* _What you are asked to do_
Answer these from the article on the arroyo cleanup below.
(a) How many acres did the Smiths buy, and in what year?
(b) Which federal agency sent them a certified letter?
(c) In what month and year did they receive the Notice of Violation?

* _Document section_
** begin **

Arroyo Cleanup Irks Federal Agency

Source: Albuquerque Journal, December 13, 2012
Posted on: http://envfpn.advisen.com

Peter and Francoise Smith just wanted to clean up the 20 acres they purchased 19 miles southwest of Santa Fe in 2005 and settle into retirement in the dream home they’ve built.
To their surprise, that put them at odds with the federal government.
All because they cleared some debris out of an arroyo behind their home, off N.M. 14.
“People dumped garbage down there, and there was a beetle infestation that took out a lot of the pinon,” Peter Smith said, adding that the estimated 600 dead trees presented a fire hazard. “The salt cedar was getting to the point it was so thick you couldn’t walk through it. So I cleaned up as much as I could and tried to maintain it with a tractor and a Bush Hog.”
Then one day they got a certified letter from the U.S. Army Corps of Engineers telling them that they violated the Clean Water Act because the cleanup they did on about 150 yards of the arroyo was done without a permit.
“We were shocked,” Peter Smith said of the Notice of Violation they received in June 2011. “We thought there was some mistake.”
So Smith composed a letter in response, explaining the work he had done, why he had done it and expressing his dismay that the arroyo that ran behind his house was considered by the Corps as “a water of the United States.”

** end **

* _Information supplied_
** begin **

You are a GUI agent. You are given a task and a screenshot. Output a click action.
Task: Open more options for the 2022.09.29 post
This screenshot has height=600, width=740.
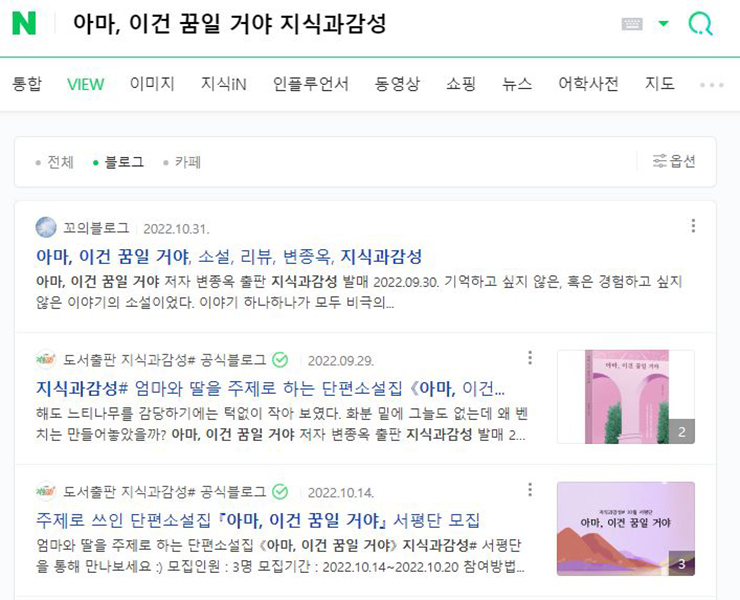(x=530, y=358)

** end **

* _Result of this exercise_
(a) 20 acres, in 2005
(b) The U.S. Army Corps of Engineers
(c) June 2011